A report from a partial audit revealed that the Nigeria National Petroleum Corp (NNPC) has doled out several improper informal loans to the Federal Government, including footing the $14 million bill for a presidential helicopters.
According to a Reuters report the audit was prepared by an external organisation in the government’s bid to improve transparency within the state-owned oil firm and the revelations are damning.
Nigeria’s Federal Government has expressed its hopes that the debt-ridden NNPC would soon emerge an independent profitable company, but the firm is currently fraught with corrupt practices often overlooked by top officials who stand to benefit.
NNPC has a budget agreed by parliament. Other revenue it collects from oil production is meant to be passed to the government accounts, but industry experts say powerful interests tap money before it is sent through official channels, Reuters wrote.

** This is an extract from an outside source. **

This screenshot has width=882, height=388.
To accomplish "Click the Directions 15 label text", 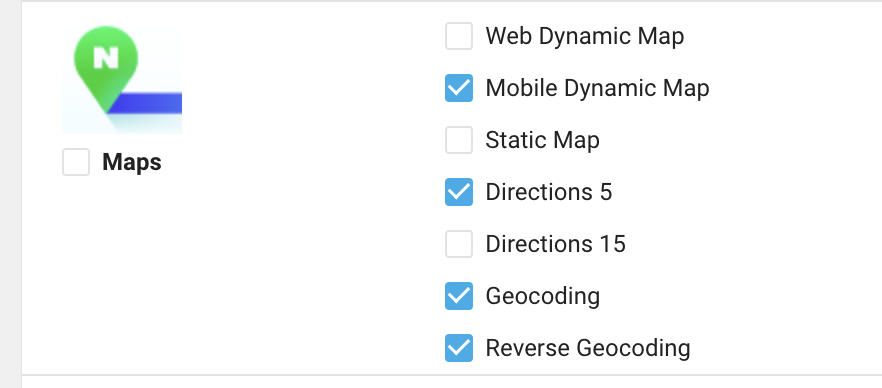I will click(556, 244).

The state-owned oil firm is being owed by several ministries and state agencies that collect informal loans from the NNPC. The audit report revealed that the NNPC doled out $14 million for a presidential helicopter, loaned another $106 million to the state power firm and a whopping $124 million to the maritime security agency.
State governors are threatening to take the federal government to court over illegal tapping of oil revenues that should be shared with local government.
There has been no comment from the Finance Ministry or the NNPC about the illegal debts and the Presidency as well as the oil ministry are quiet on the matter.
A source within the NNPC told Reuters, however, that they are aware of the loans calling them “not ideal”.
The NNPC needs its own funds to pay for joint ventures with foreign oil companies, some of which have lain dormant due to a lack of state investment, the Reuters report said.
“It does highlight the extent to which NNPC has been drawn into the more opaque areas of government – and will give ammunition to those critics who say it has operated at least partly as a slush fund for government,” Antony Goldman, Nigeria oil expert at PM Consulting said.
“It points to the huge difficulties in making independent a corporation with such a complex web of assets and liabilities, at least some of which appear not to have been contracted solely on a commercial basis.”
This latest reveal comes on the heels of reports of massive corruption within the oil sector, billions of dollars in revenue lost to oil thieves and more embezzled by fraudulent oil marketers in the Petroleum Subsidy Fund scheme.
Africa’s oil giant exports some 2 million barrels per day of oil, but still crumbles under the weight of corruption, economic instability and a huge wave of terrorism.